──────── INPUT DATA ────────

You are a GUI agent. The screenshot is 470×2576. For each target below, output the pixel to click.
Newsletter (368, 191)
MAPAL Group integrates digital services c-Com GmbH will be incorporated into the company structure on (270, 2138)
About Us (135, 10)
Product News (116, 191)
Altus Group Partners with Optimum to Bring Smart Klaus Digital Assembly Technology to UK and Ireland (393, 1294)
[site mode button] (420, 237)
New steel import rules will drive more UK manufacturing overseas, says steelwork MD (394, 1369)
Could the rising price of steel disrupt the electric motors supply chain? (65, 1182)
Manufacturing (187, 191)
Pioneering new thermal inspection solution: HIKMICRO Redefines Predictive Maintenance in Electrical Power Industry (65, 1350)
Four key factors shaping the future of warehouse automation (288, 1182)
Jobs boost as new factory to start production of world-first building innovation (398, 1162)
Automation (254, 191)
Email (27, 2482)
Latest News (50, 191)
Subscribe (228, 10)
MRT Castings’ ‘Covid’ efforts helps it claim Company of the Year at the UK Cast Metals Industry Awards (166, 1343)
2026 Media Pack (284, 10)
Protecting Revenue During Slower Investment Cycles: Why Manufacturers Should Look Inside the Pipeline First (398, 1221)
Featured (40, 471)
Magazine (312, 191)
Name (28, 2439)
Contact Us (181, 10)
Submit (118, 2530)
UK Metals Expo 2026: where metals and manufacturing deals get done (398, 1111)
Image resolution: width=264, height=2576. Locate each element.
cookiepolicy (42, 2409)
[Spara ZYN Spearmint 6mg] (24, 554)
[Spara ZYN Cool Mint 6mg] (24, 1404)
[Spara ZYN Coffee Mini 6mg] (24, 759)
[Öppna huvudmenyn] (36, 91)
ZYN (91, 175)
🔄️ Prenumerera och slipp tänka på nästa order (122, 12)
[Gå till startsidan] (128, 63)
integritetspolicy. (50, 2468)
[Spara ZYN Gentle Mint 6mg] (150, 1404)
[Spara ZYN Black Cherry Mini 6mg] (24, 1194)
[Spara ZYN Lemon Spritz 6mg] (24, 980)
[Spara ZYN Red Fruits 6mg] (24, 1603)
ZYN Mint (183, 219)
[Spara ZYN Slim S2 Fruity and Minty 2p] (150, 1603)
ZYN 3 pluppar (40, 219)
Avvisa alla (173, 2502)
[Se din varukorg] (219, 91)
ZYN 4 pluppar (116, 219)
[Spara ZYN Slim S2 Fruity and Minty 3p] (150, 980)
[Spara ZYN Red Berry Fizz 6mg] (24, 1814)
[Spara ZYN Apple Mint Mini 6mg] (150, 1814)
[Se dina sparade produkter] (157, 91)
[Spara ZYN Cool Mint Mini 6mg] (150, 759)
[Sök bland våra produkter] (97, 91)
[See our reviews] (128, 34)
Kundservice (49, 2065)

────────

**REQUEST**.
Change "Magazine" to "Print Edition" wherever it appears in the lines above, and reproduce every line with nothing else altered.

**EXERCISE RESULT**.
You are a GUI agent. The screenshot is 470×2576. For each target below, output the pixel to click.
Newsletter (368, 191)
MAPAL Group integrates digital services c-Com GmbH will be incorporated into the company structure on (270, 2138)
About Us (135, 10)
Product News (116, 191)
Altus Group Partners with Optimum to Bring Smart Klaus Digital Assembly Technology to UK and Ireland (393, 1294)
[site mode button] (420, 237)
New steel import rules will drive more UK manufacturing overseas, says steelwork MD (394, 1369)
Could the rising price of steel disrupt the electric motors supply chain? (65, 1182)
Manufacturing (187, 191)
Pioneering new thermal inspection solution: HIKMICRO Redefines Predictive Maintenance in Electrical Power Industry (65, 1350)
Four key factors shaping the future of warehouse automation (288, 1182)
Jobs boost as new factory to start production of world-first building innovation (398, 1162)
Automation (254, 191)
Email (27, 2482)
Latest News (50, 191)
Subscribe (228, 10)
MRT Castings’ ‘Covid’ efforts helps it claim Company of the Year at the UK Cast Metals Industry Awards (166, 1343)
2026 Media Pack (284, 10)
Protecting Revenue During Slower Investment Cycles: Why Manufacturers Should Look Inside the Pipeline First (398, 1221)
Featured (40, 471)
Print Edition (312, 191)
Name (28, 2439)
Contact Us (181, 10)
Submit (118, 2530)
UK Metals Expo 2026: where metals and manufacturing deals get done (398, 1111)
Image resolution: width=264, height=2576. Locate each element.
cookiepolicy (42, 2409)
[Spara ZYN Spearmint 6mg] (24, 554)
[Spara ZYN Cool Mint 6mg] (24, 1404)
[Spara ZYN Coffee Mini 6mg] (24, 759)
[Öppna huvudmenyn] (36, 91)
ZYN (91, 175)
🔄️ Prenumerera och slipp tänka på nästa order (122, 12)
[Gå till startsidan] (128, 63)
integritetspolicy. (50, 2468)
[Spara ZYN Gentle Mint 6mg] (150, 1404)
[Spara ZYN Black Cherry Mini 6mg] (24, 1194)
[Spara ZYN Lemon Spritz 6mg] (24, 980)
[Spara ZYN Red Fruits 6mg] (24, 1603)
ZYN Mint (183, 219)
[Spara ZYN Slim S2 Fruity and Minty 2p] (150, 1603)
ZYN 3 pluppar (40, 219)
Avvisa alla (173, 2502)
[Se din varukorg] (219, 91)
ZYN 4 pluppar (116, 219)
[Spara ZYN Slim S2 Fruity and Minty 3p] (150, 980)
[Spara ZYN Red Berry Fizz 6mg] (24, 1814)
[Spara ZYN Apple Mint Mini 6mg] (150, 1814)
[Se dina sparade produkter] (157, 91)
[Spara ZYN Cool Mint Mini 6mg] (150, 759)
[Sök bland våra produkter] (97, 91)
[See our reviews] (128, 34)
Kundservice (49, 2065)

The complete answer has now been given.